I’ve just begun my newest writing project: a return to the YA Amish genre. After my foray into mermaid fantasy fiction, I missed writing inspirational and entertaining stories about the plain people. The only problem: after my four-month hiatus from Amish fiction, I wasn’t sure what to write about, what characters to include, or how to inject something fresh and new into my latest Amish creation. I knew that I wanted to write another spinoff series of my popular Amish Hearts books, but when I brainstormed story concepts, I couldn’t come up with anything!

Genre switches are difficult; when I’d begun writing the California Mermaids series, I’d published a post about it. At that time, however, I’d been delving into a brand-new genre with all the energy and inspiration that goes along with such a switch. In some ways, returning to a genre in which I’d previously written has been much harder. I’d been publishing one Amish book per month, and had really been in a groove. By switching to mermaid books, I’d interrupted my momentum.

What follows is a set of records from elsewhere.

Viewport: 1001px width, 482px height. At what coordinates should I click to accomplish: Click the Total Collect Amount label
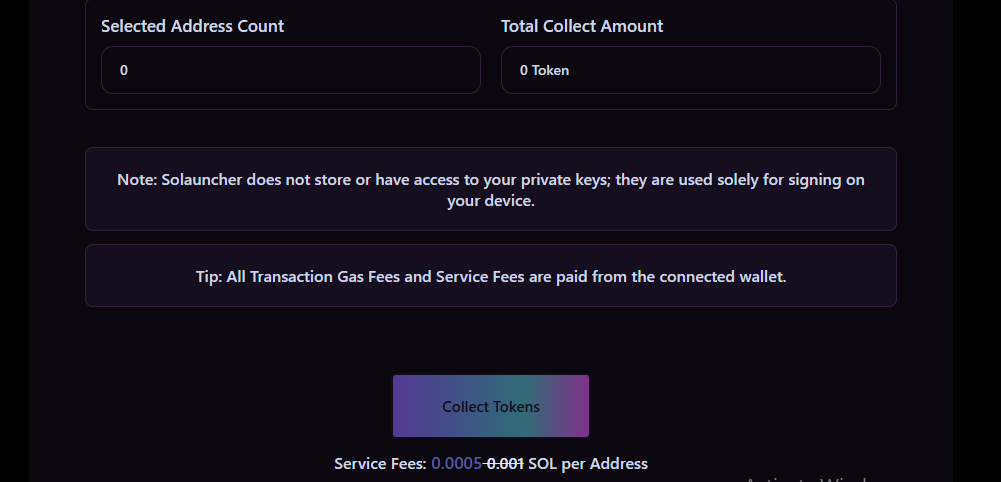(582, 26)
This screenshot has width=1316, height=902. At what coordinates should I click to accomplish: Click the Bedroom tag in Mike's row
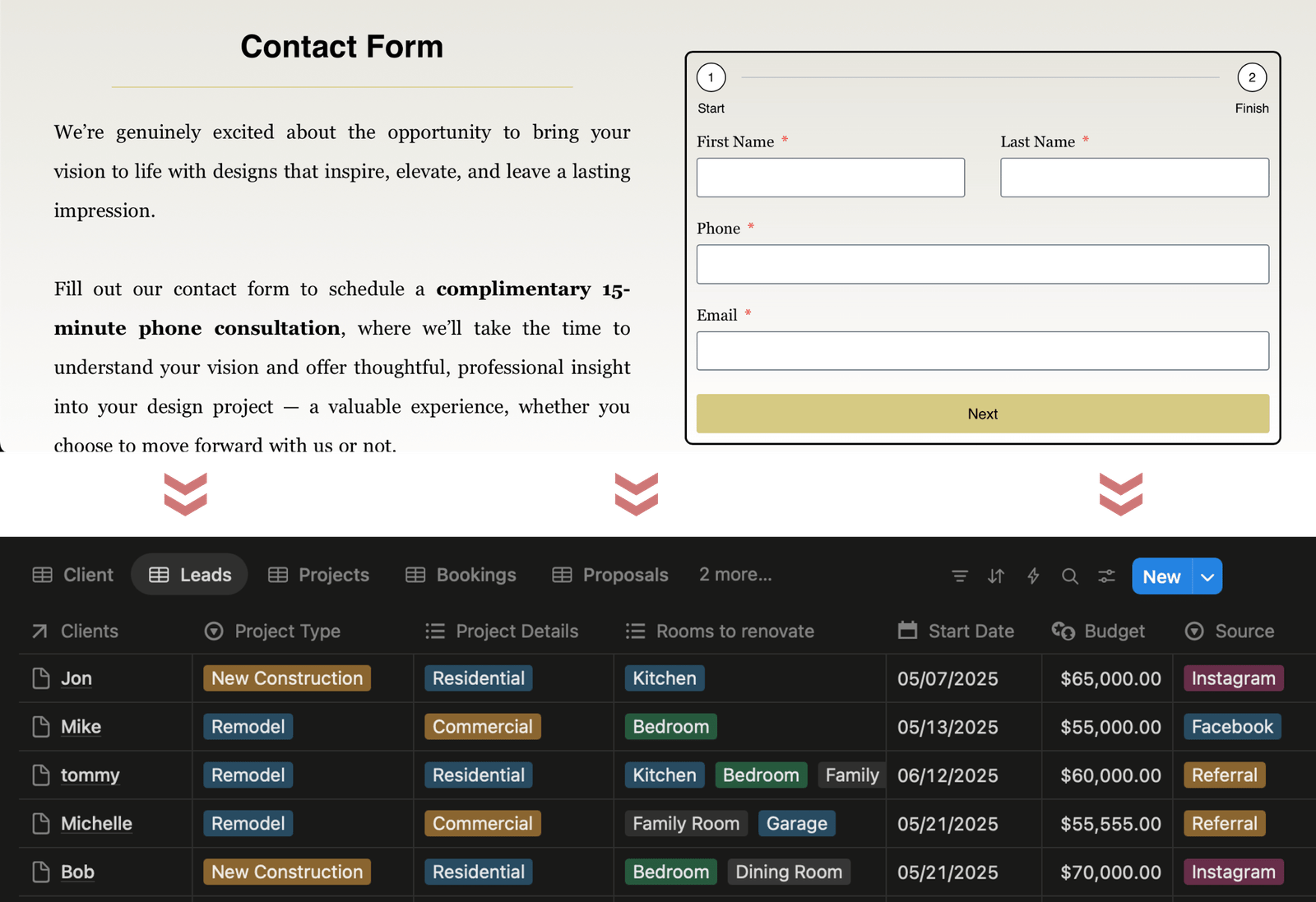pos(670,727)
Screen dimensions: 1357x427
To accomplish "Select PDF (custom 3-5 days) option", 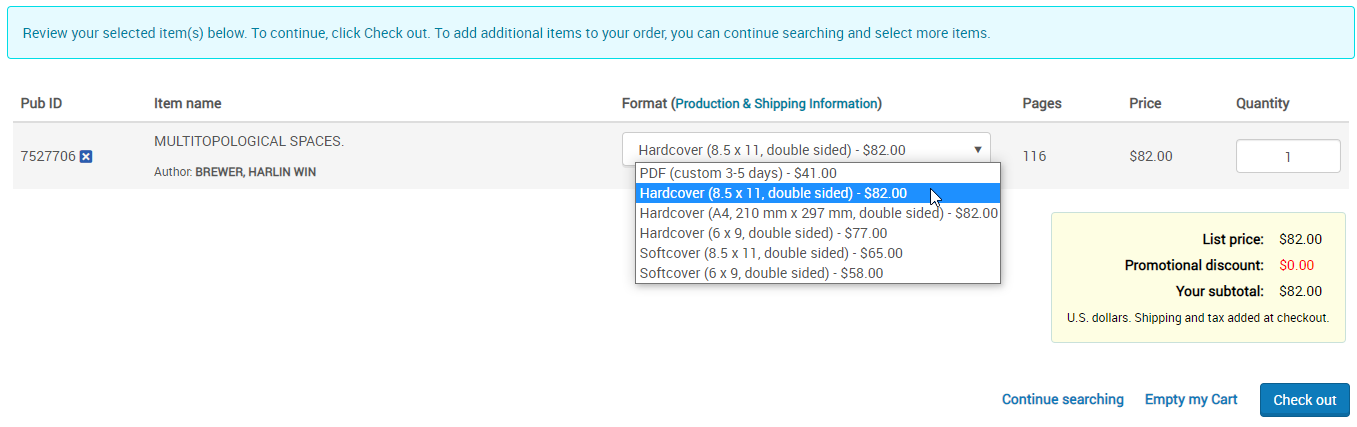I will pyautogui.click(x=738, y=173).
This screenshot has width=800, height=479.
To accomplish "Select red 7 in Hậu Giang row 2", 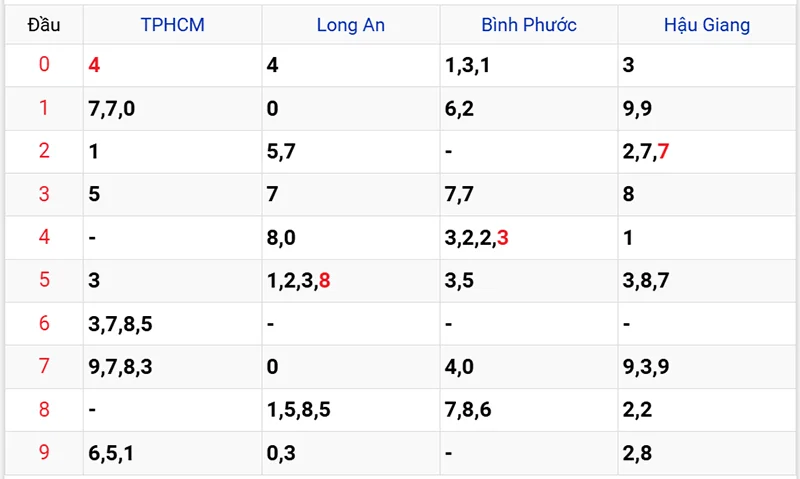I will point(664,152).
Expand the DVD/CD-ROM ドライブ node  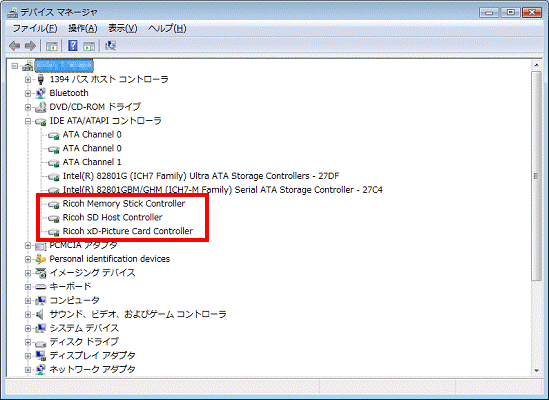[28, 107]
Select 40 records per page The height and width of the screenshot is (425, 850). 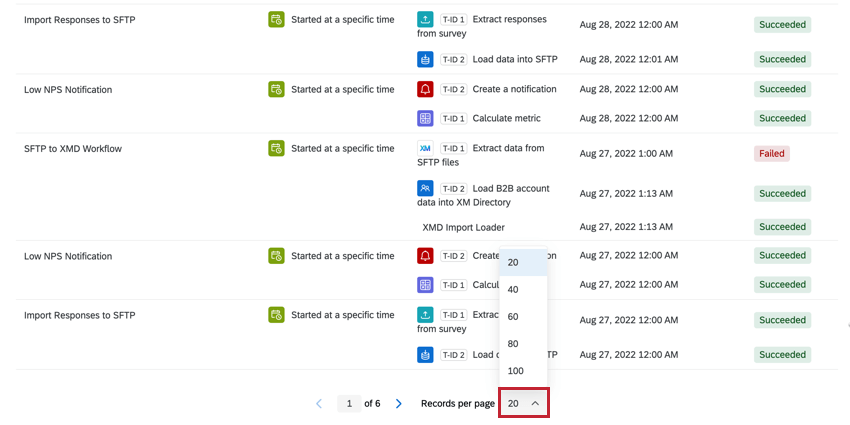[514, 290]
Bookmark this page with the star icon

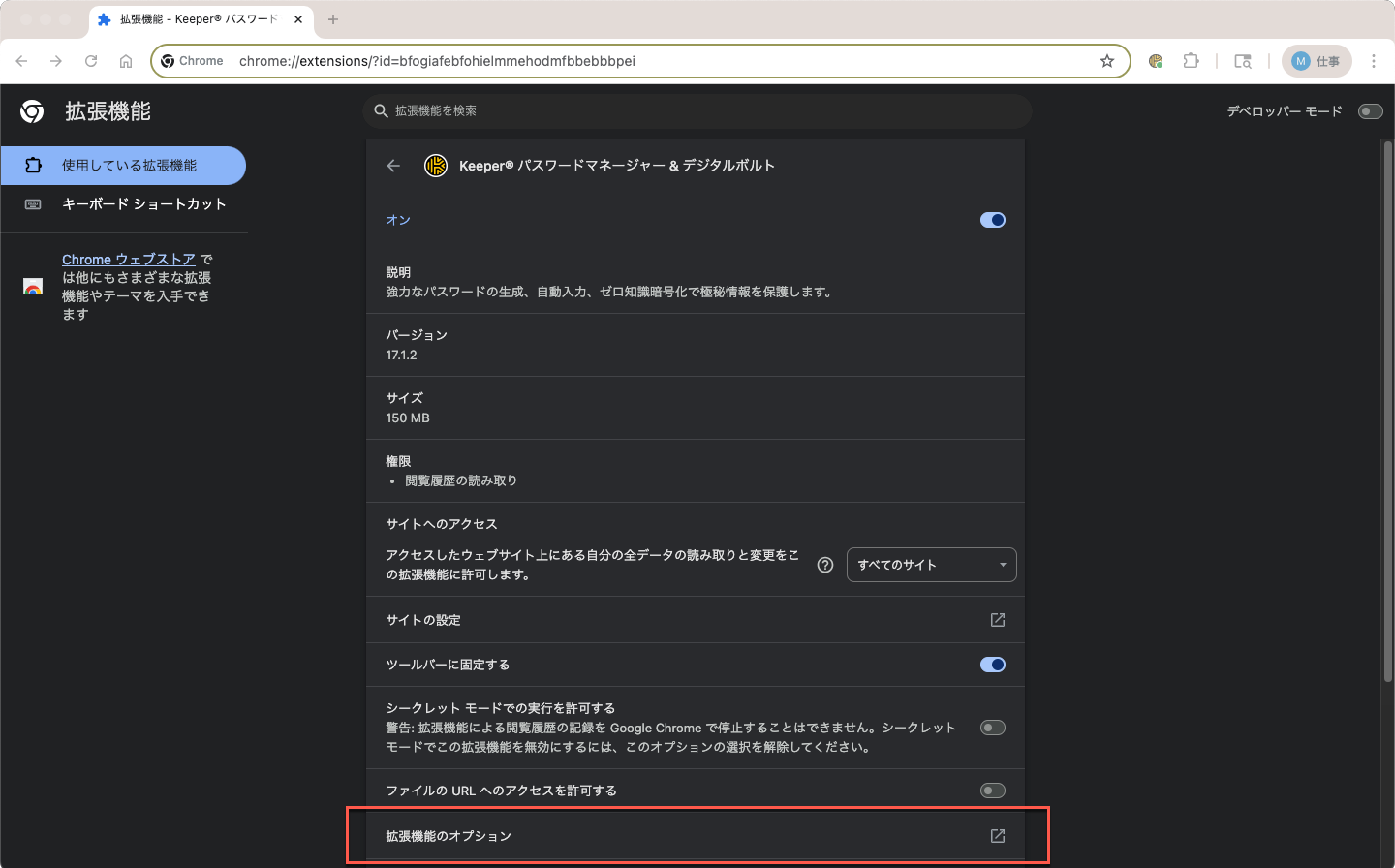pos(1107,61)
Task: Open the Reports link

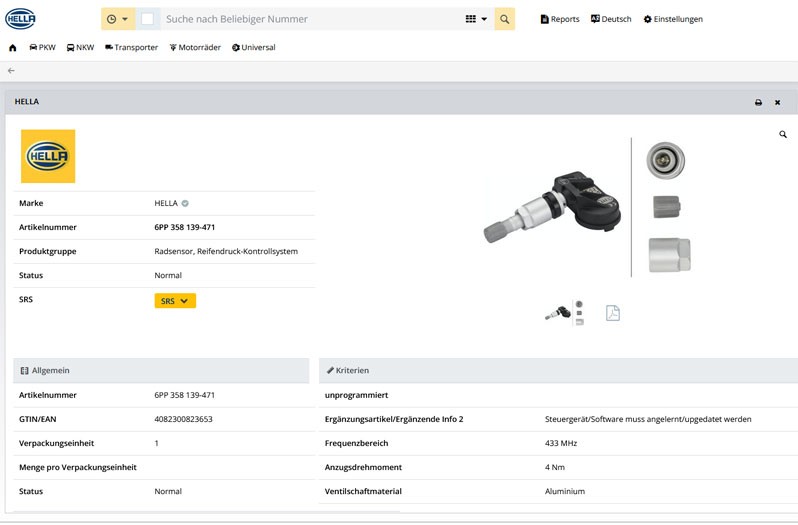Action: [x=559, y=19]
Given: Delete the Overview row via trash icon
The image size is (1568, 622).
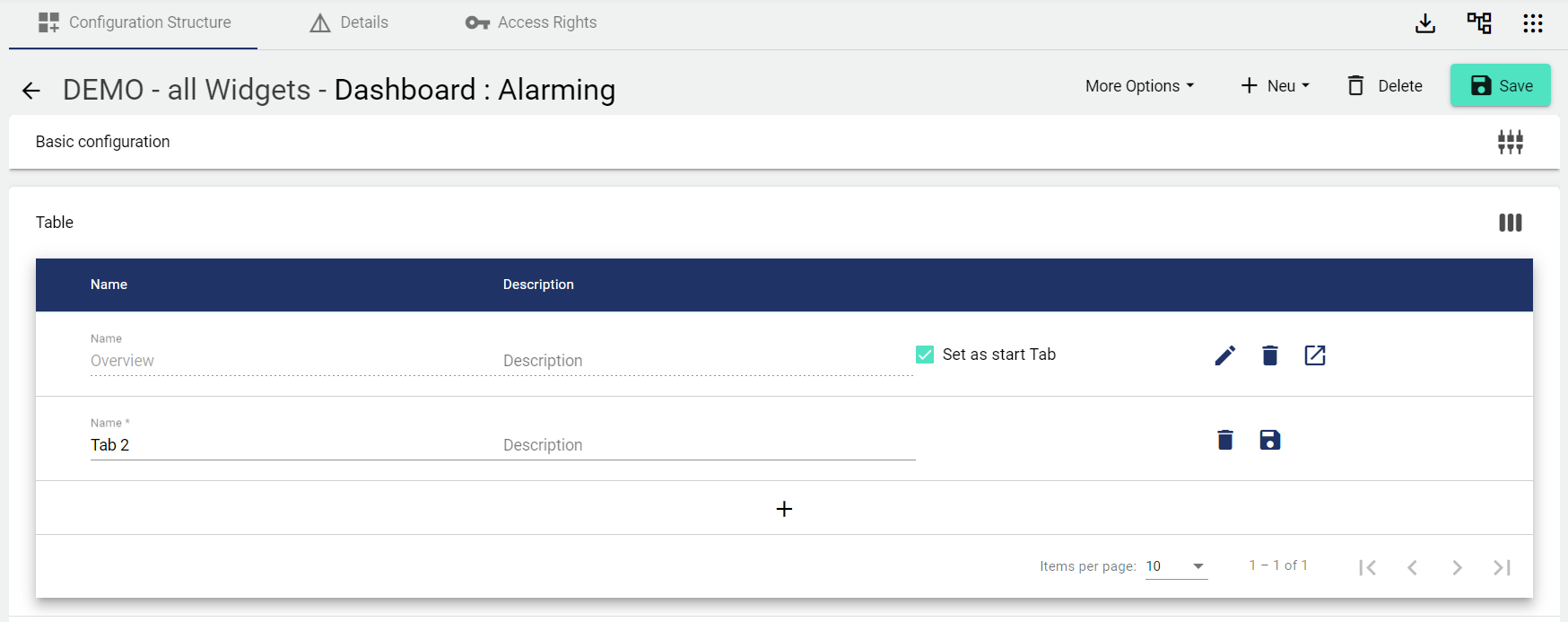Looking at the screenshot, I should point(1269,355).
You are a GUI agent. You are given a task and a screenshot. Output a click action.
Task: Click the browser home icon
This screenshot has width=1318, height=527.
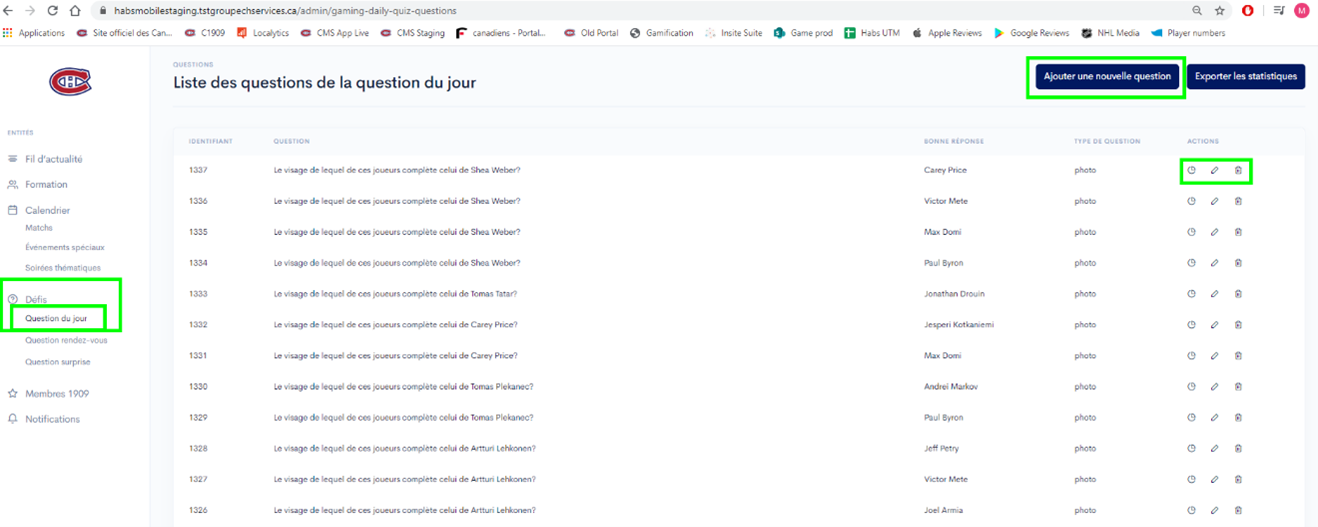(75, 11)
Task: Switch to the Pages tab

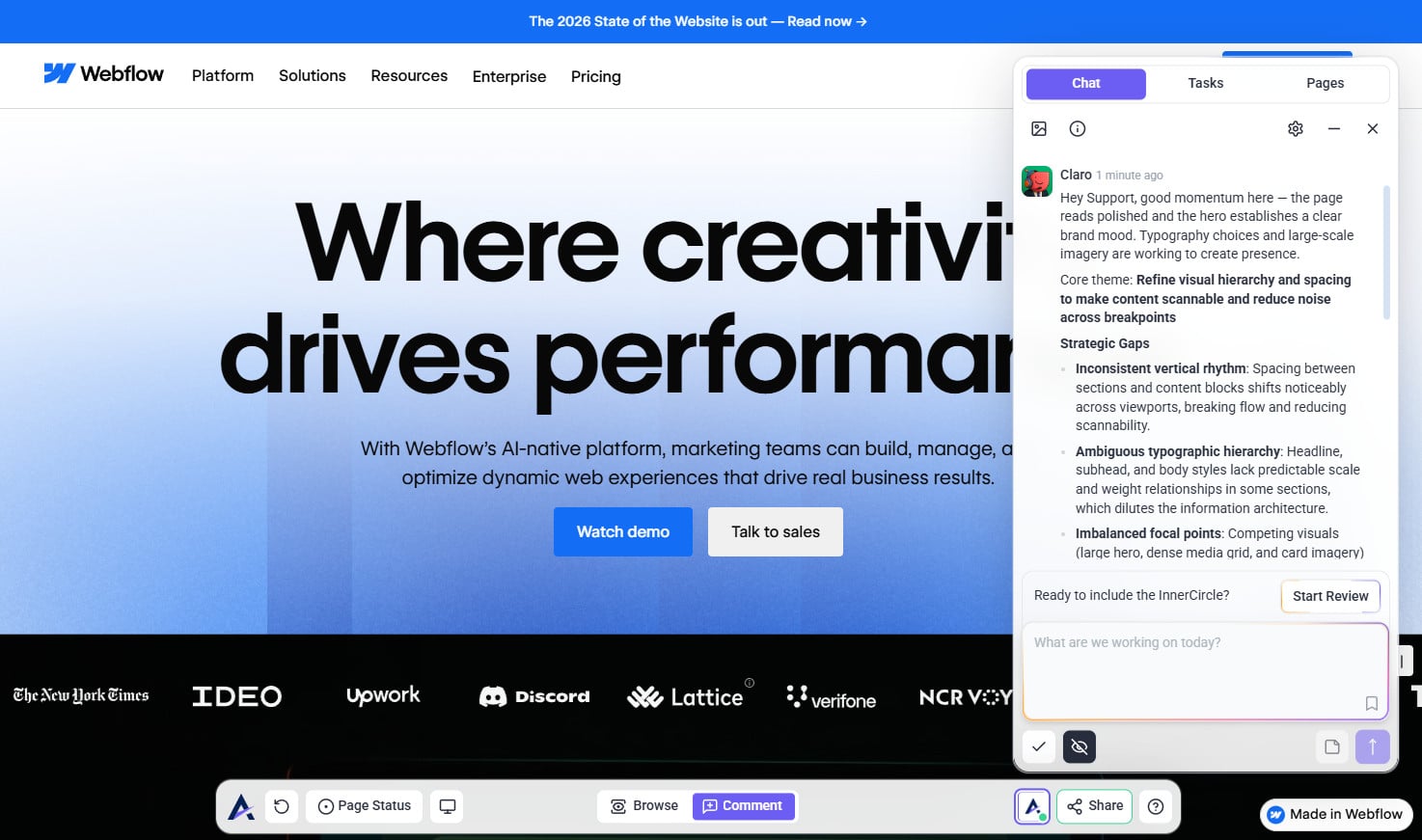Action: tap(1325, 84)
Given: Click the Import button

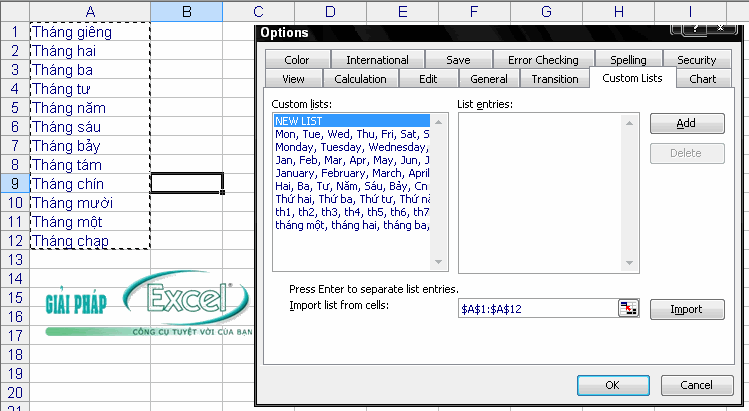Looking at the screenshot, I should pos(686,309).
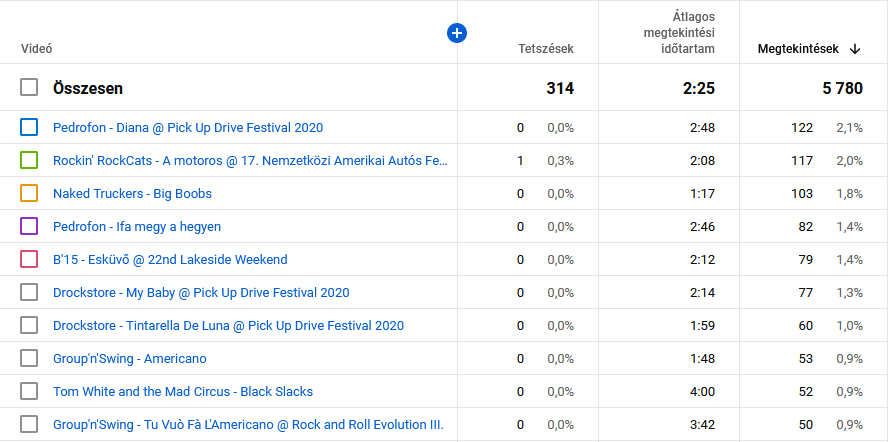Image resolution: width=888 pixels, height=442 pixels.
Task: Open Pedrofon - Diana video link
Action: click(188, 127)
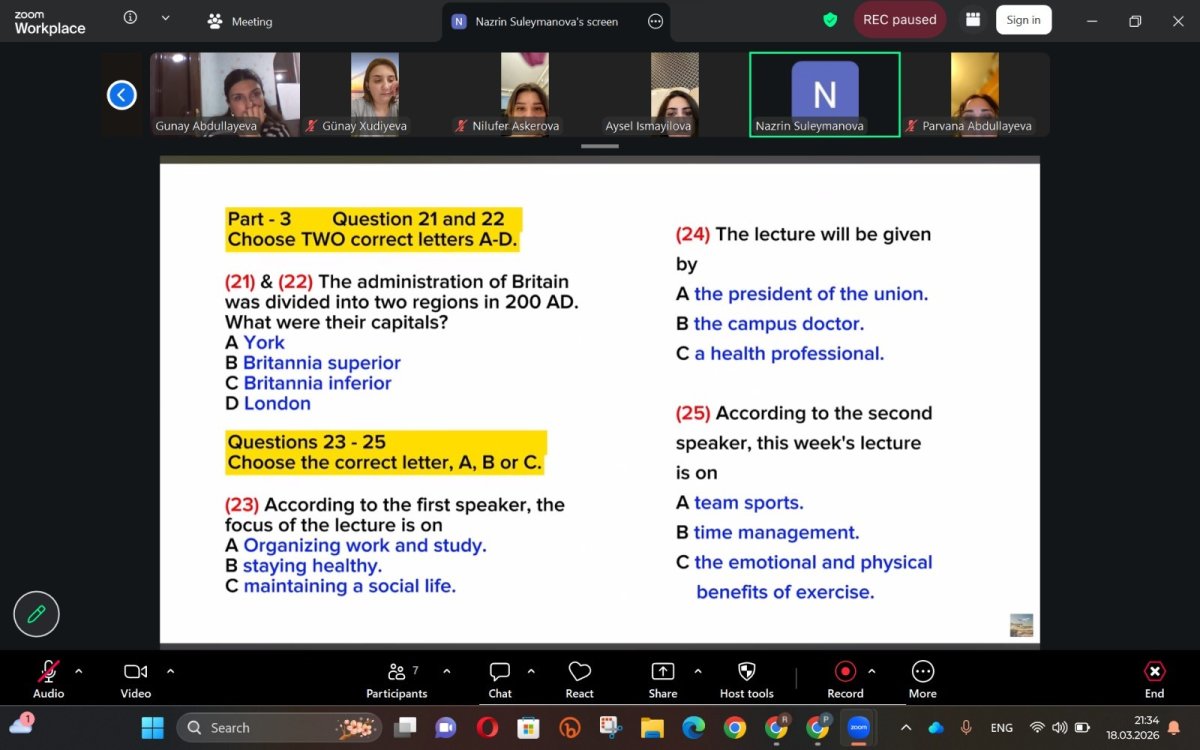
Task: Click the More options ellipsis
Action: tap(922, 680)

However, I’ve found that it is possible–but not easy–to regain that momentum. My first step was to visit the library and pick up some Amish books. I’m a firm believer in reading to write better, and I often enjoy reading books that mirror what I’m doing at the moment, whether it’s going on vacation, going through a certain stage in life, or writing a book. The Amish books did the trick; my favorite was Growing Up Amish by Ira Wagler. In his memoir, Wagler made his childhood and Rumspringa years come to life–and inspired parts of the plot line of my new book. 

This book helped me to reset my mind in preparation for writing my newest Amish book.

This book helped me to reset my mind in preparation for writing my newest Amish book.

The second thing I did was begin to reread my own Amish books, starting with Book 1 of the Amish Hearts series, Rumspringa Break. This put me back in touch with my characters, as well as with the events that had happened in each story. It’s strange, but when you write one book per month, you actually forget what you’d written six months or a year ago. That’s why it’s so important to periodically reread your own books when you’re writing a series or spinoff.

I’m still in the process of rereading my Amish books (There are ten of them.), but the third thing that really helped me to change my mindset was plain old meditation. After all my reading, I suddenly had tons of inspirational thoughts swirling around in my head, and I needed to focus them. Ten minutes in the hot tub were all I needed to plant the seeds of the story line, and to sketch out the first few chapters of my new book in my mind.

My Amish book will be about some young upstarts who decide to start a new community after an unnecessarily strict bishop takes over in their own community. I’ll be posting excerpts and reflections as I write, and the book itself is due out in late February.

Writers, have you ever returned to a genre after leaving it? If so, did you find it as difficult as I did, and what did you do to facilitate the process? I’d love to hear your thoughts!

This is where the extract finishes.